** Start of Document **

Although an adult, Anita's disability means that she doesn't know her surname nor where she lives. While she knows about the utility of phones, she knows no one's number. But she waits by a pay phone anyway and meets up with Felix, a down and nearly out photographer who is more interested in alcohol than photography. Felix feels badly for her and takes her home. Although he is good-natured, Felix isn't sure how to help Anita. He fears that involving the police would only lead to her being locked away in an asylum.
However much he wants to help, Felix, who admits that he is lost too, just can't follow through and he abandons Anita on a bus. Her adventures continue with an Asian family who own a grocery store (Anita loves hot cocoa and vanilla wafers) and a nurse who takes her in as well. All the while Ariel contends with his own struggles. He buries his mother and loses hope that his sister will ever be found. But as I said above, this movie is heart-warming, etc. and so the brother and sister eventually find one another.
Anita could have easily been a darker story but director/writer Marcos Carnevale chose instead to do two things which keeps the story on the sunny side. First is that the people that Anita encounters are helpful. They want to help and even though they get frustrated at being in a situation that is new – caring for a person with Down Syndrome – they all eventually come around to realize that inviting Anita into their home is the right thing to do. (I'm not sure what it says about the police in Buenos Aires that the characters here are afraid to enlist their help.) Anita doesn't run into any predators.

** End of Document **
** Start of Provided material **

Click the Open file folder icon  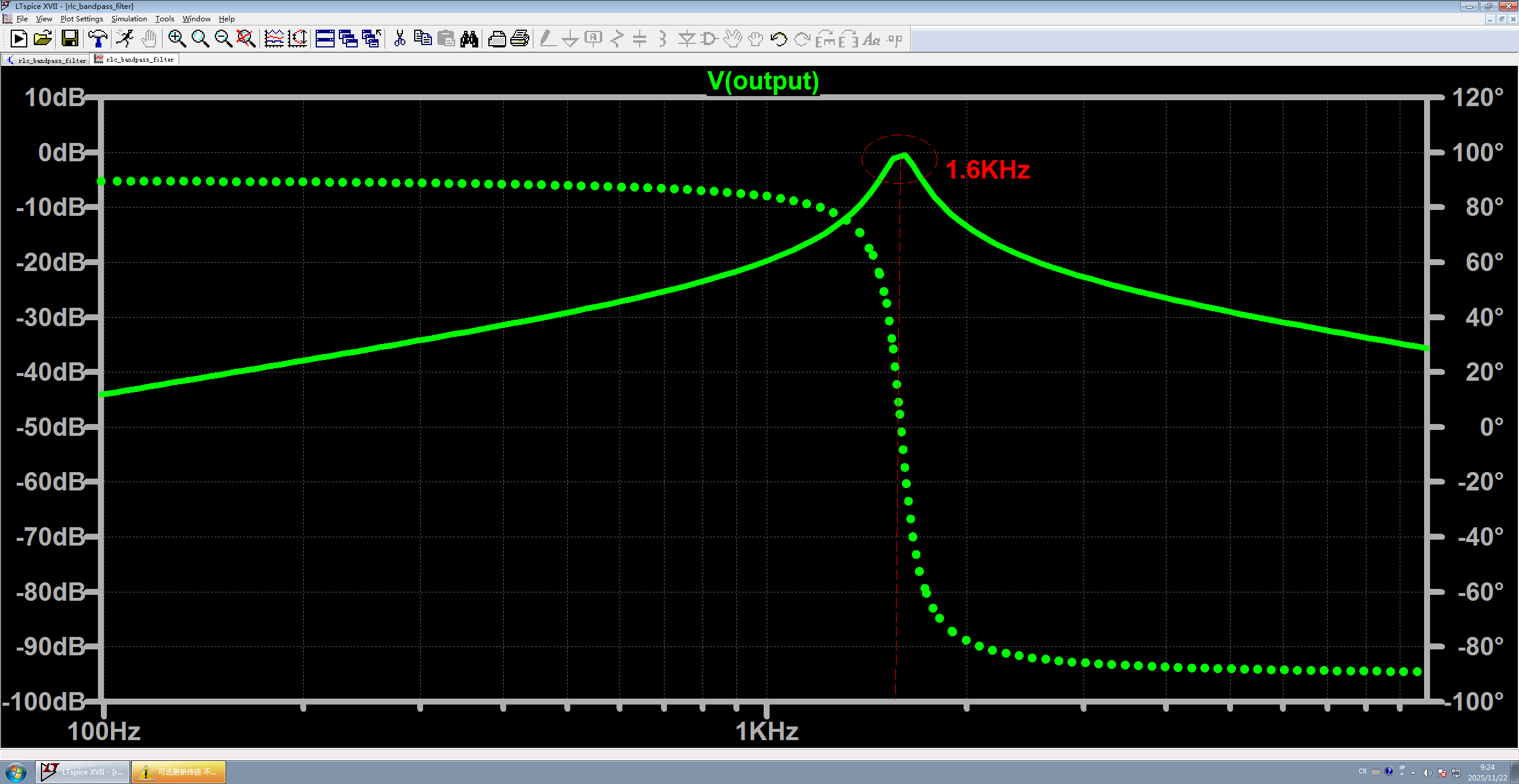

** End of Provided material **

[Tasks and exercises]
**1.** Repeat word for word the stretch of the film review of Anita from "However much he" through "find one another.".
**2.** Carry the film review of Anita forward from the point at which it ends.

[Expected responses]
**1.**
However much he wants to help, Felix, who admits that he is lost too, just can't follow through and he abandons Anita on a bus. Her adventures continue with an Asian family who own a grocery store (Anita loves hot cocoa and vanilla wafers) and a nurse who takes her in as well. All the while Ariel contends with his own struggles. He buries his mother and loses hope that his sister will ever be found. But as I said above, this movie is heart-warming, etc. and so the brother and sister eventually find one another.

**2.**
The second thing Carnevale did was to make his lead character simple but very loveable. Anita is a very happy-go-lucky person. That she cannot even articulate what had happened to her and tells everyone she meets that her mother will be back when the big hand is on top attracts sympathy from the viewer. But to Carnevale's credit, he never goes overboard. Because Anita is never seriously imperiled, the audience can enjoy her unencumbered outlook on life and the pleasure she takes in simple things like a good vanilla wafer.
Simply put, Anita is a feel-good movie. It doesn't wrestle with moral ambiguities nor does it preach anything about the mentally disabled. The story sticks with very basic things like remaining hopeful, being kind to strangers, and seizing the day because life is short. Normally such films aren't my cup of tea but we all need to hear these things once in a while.